By default Cube will derive the name and title, for each member (dimension and measure) in the View, using the name and title as defined in the Cube it is referencing. But if you want more control over the name and title to use, you can define these explicitly using alias and title as shown in the orders and products sections below:

views: 
  - name: customer_view
    cubes:
      - join_path: customers
        prefix: true
        includes: "*"
 
      - join_path: orders
        includes:
          - name: created_at
            alias: orders_created_at
            title: 'Order date'
 
      - join_path: products
        includes: 
          - name: name
            alias: products_name
          - name: size
            alias: products_size
            title: 'Size of the product'
          - name: count
            alias: products_count

This can be particularly useful if you want to name your members (dimensions and measures) differently for different audiences. You can define a different view for each audience and give each member different titles.

Join paths

The join_path parameter uses dot notation (e.g. <cube1>.<cube2>.<cube3>) to define the joins that should be used when accessing particular members (dimensions and measures) within the View.

E.g:

views: 
  - name: customer_view
    cubes:
      - join_path: customers
        prefix: true
        includes: "*"
          
      - join_path: customers.orders
        prefix: true
        includes: "*"
          
      - join_path: customers.orders.products
        prefix: true
        includes: "*"

In this example:

  • All members of the customers cube will be accessed directly
  • All members of the orders cube must include a direct join from customers , even if no members from the customers cube are requested.
  • All members of the products cube must include a join from customers via orders even if only members of the products cube are requested.
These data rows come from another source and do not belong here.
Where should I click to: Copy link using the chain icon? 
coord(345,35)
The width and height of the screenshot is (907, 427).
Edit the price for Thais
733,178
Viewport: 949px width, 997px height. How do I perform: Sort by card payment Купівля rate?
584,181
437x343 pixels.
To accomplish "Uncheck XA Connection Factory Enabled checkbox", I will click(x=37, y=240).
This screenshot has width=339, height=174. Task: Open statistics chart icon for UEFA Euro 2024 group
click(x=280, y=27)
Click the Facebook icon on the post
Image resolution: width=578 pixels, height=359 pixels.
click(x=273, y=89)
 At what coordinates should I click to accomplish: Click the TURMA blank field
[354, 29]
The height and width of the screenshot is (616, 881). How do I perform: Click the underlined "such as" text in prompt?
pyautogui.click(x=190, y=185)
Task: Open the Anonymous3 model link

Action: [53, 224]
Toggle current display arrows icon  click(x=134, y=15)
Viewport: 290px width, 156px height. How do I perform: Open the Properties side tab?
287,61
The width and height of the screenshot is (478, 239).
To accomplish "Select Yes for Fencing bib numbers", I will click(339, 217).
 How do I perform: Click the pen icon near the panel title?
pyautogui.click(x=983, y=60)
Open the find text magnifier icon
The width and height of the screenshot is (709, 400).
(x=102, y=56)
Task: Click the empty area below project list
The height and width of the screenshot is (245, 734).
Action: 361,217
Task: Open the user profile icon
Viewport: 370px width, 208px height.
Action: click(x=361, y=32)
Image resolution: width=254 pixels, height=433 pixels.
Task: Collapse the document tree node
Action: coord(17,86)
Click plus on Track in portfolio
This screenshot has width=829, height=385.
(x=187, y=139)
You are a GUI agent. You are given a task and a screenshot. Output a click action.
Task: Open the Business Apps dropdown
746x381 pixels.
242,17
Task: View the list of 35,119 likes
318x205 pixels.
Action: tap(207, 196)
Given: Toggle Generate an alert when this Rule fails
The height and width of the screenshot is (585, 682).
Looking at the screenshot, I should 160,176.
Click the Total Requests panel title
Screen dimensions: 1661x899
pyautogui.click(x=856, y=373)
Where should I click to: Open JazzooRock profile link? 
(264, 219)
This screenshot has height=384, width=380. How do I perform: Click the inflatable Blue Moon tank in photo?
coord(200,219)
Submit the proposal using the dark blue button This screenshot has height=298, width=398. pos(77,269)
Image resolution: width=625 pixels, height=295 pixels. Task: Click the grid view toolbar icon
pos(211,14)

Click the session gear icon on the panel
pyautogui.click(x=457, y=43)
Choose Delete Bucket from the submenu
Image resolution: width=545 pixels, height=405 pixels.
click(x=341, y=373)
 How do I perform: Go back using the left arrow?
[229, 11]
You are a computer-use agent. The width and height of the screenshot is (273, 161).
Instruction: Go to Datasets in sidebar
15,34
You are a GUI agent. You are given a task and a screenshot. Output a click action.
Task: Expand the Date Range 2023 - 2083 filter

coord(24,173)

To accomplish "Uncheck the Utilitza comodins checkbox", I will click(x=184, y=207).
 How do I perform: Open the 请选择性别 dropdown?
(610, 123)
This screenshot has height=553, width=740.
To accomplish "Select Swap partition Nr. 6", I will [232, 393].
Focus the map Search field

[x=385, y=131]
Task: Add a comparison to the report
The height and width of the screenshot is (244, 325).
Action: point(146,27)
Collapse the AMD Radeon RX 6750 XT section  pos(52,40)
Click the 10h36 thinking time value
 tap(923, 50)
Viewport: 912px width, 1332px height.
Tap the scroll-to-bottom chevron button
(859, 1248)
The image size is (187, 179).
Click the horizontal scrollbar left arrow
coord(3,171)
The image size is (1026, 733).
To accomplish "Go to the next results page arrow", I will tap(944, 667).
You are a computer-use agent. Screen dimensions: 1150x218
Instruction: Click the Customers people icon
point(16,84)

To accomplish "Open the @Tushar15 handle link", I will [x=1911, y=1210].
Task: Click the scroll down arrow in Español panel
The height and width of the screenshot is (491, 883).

E.g a query requesting just the product_count would generate the following SQL:

SELECT
  count(distinct "products".id) "customer_view__products_count"
FROM
  public.customers AS "customers"
  LEFT JOIN public.orders AS "orders" ON "customers".id = "orders".customer_id
  LEFT JOIN public.products AS "products" ON "orders".product_id = "products".id
LIMIT
  100

This can be particularly useful if:

  1. Your row-level security has been defined in the customers cube model, and you want to make sure that that row-level security is always applied.
  2. You have defined multiple join paths from customers to products, but you want Cube to take the path that goes through orders.

Excludes

If you use includes: '*' you can also use excludes to exclude particular members (dimensions and measures) from your View, like so:

views: 
  - name: customer_view
    cubes:
      - join_path: customers
        prefix: true
        includes: "*"
        excludes:
          - id

Access policies

Access policies allow you to apply both member_level and row_level security to your Views based on roles (i.e. control which columns and rows are visible to which end-users). This is a nice alternative to cube-level row-level security, as:

  1. It can be defined in one place on the View (rather than having to define it in each cube model)
  2. It can also allow you to control which members (dimensions and measures) are visible.
views:
  - name: customer_view
    cubes:
      - join_path: customers
        prefix: true
        includes: "*"
          
    access_policy:
      - role: 'default'
        member_level:
          includes: "*"
        row_level:
          filters:
            - member: customers_id
              operator: equals
              values: ["{ securityContext.user_id }"]

The above access_policy, for example, gives every end-user with the “default” role, access to all members of the customers_view view, but it restricts them to only access the rows whose customers_id is equal to a given user_id in the securityContext.